Unfortunately many of us grew up in a society that always felt “your sick, you should rest”.  Everyone wants to make you comfortable in bed, they want to fluff your pillows. They want you to sleep a lot because you “need the rest”

This is actually the worst way to recover from major surgery.  Bodies aren’t meant to be lying still all day and not moving!   I knew that, so beginning the first day after my surgery, I decided to stay out of bed except to sleep at night.  I was either up in a chair or walking the halls all day long starting the first day after my surgery.   I didn’t wear hospital clothes, I brought street clothes and wore leggings or sweat pants (need the elastic waist) with blouses or sweaters starting the day after my surgery.  You don’t HAVE to wear hospital gowns except to surgery!  I only put on pajamas at night.
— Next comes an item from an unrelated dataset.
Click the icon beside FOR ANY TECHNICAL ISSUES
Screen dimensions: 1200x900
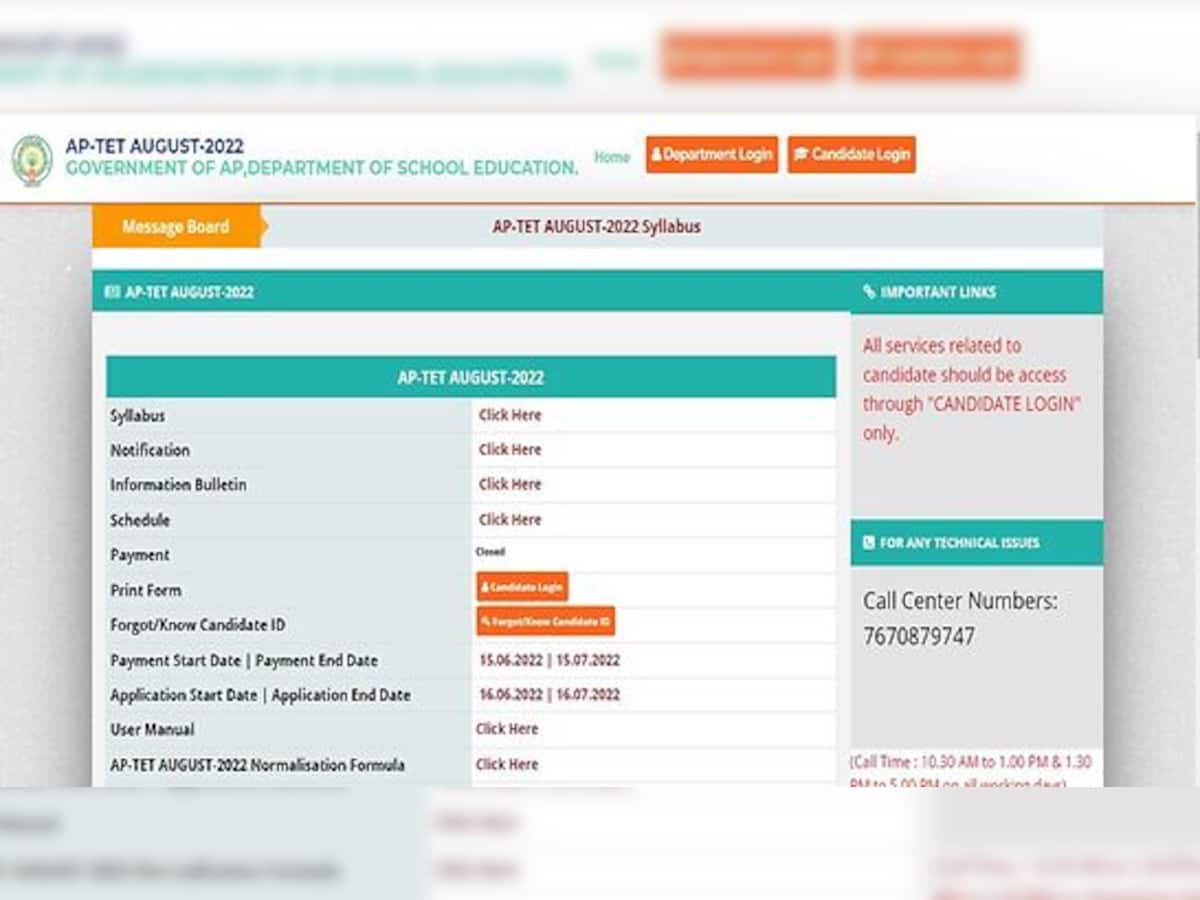pyautogui.click(x=868, y=543)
It did hurt to start walking right away, and I couldn’t stand up straight the first few days I walked, but it was okay.  They had a piano, so I could walk there and play the piano some days.  My husband and I also went to the recreation room to play games during the day starting the second day after surgery.    Blood clots in the legs that travel to the lungs can be a very serious complication, even fatal.  This can occur from blood pooling in the legs if you lay in bed.  Walking helps prevent these clots.  Being up walking also helps you to expand your lungs, preventing pneumonia.  Your bowels move as much as you do, so walking can help your bowels start working again after surgery and prevents an ileus, a common complication.  Wounds also heal faster when you are up and about.  Yes, you will be uncomfortable, and yes, it will hurt, but you need to stay out of bed.  Ask for an abdominal binder, a wide elastic belt that supports your abdomen.  I used one and it really reduced the pain of moving (though they didn’t give it to me in the hospital, I bought one at Walgreen the day after I was discharged).  You can ask someone to buy you one at a drug store if the hospital doesn’t have one.
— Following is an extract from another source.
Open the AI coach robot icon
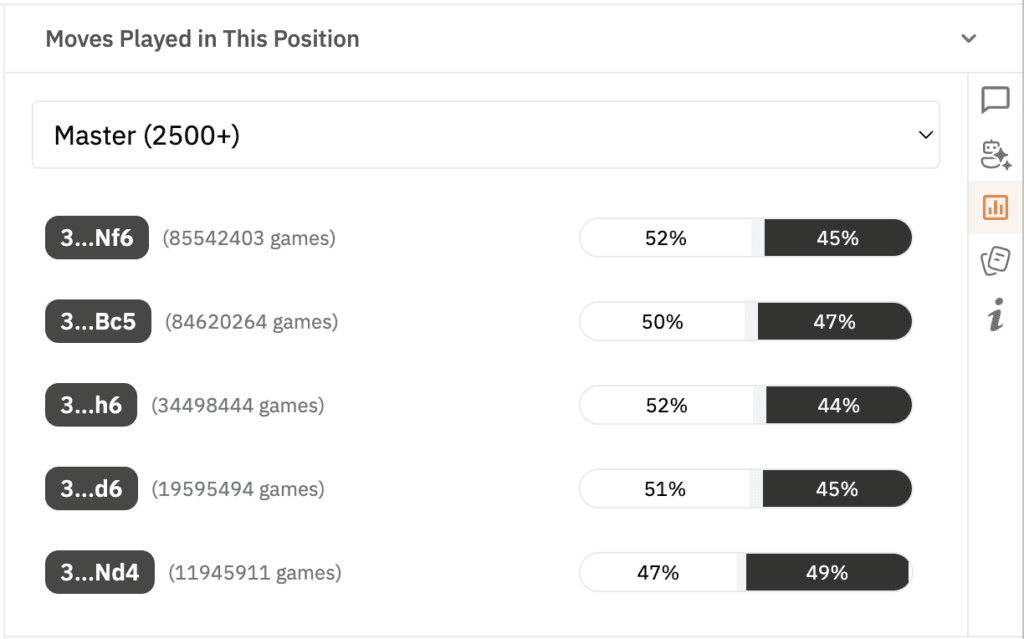The height and width of the screenshot is (639, 1024). (995, 155)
I also didn’t use any narcotics for pain.  Narcotics can make you sleepy so you won’t want to walk as much, and they can also slow your  bowels and depress your breathing, helping cause the complications of pneumonia and ileus.  I knew of a drug for pain that was NOT a narcotic called Toradol.  Initially when I woke up from surgery they had me on a morphine drip, I asked them to get remove it. Toradol is an IV anti-inflammatory, kind of like a very strong IV Motrin,  It worked much better for my abdominal pain than the morphine drip had.  It can only be used for 5 days, so after that I was given 800mg of Motrin (ibuprophen) by mouth every 8 hours.  My pain was well controlled without narcotics.
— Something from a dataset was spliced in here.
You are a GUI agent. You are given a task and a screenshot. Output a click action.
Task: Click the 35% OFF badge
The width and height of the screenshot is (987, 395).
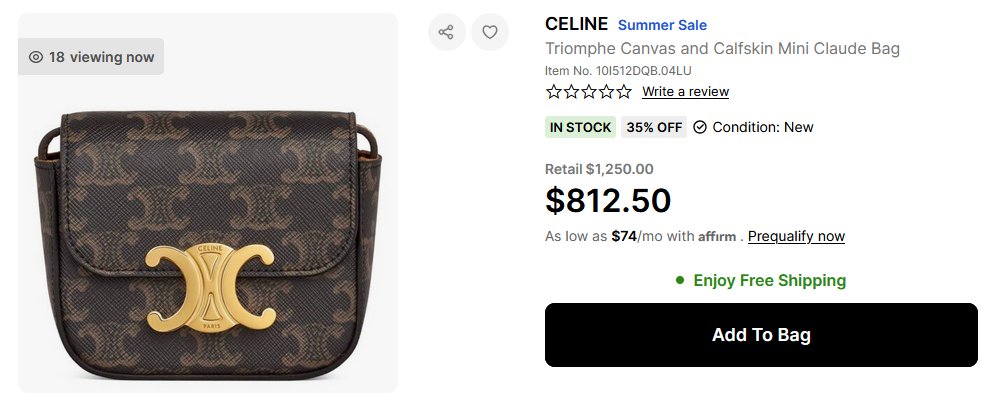coord(654,128)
The IV chemo in my abdomen caused no side effects or symptoms at all.

I did do IV chemo for 7 months (I was told not for the cancer in my abdomen but in case any cells escaped from my abdomen and were trying to go to other parts of my body.   I lived a normal life on IV chemo.  I told my doctor and chemo nurses any side effects I had, and they gave me medications so that I did not have those side effects again.  I even did athletic training while I was on chemo.  6 months after I finished chemo I did my first bicycle century, I rode 100 miles in one day.

I think a lot of how you recover is mental.  You can decide to feel badly for yourself and to not do anything that will make you uncomfortable and to stay in bed a lot “getting well” and “recovering”.  But the best thing you can do for your recovery, to make if faster and without complications, is to MOVE as much as possible!!!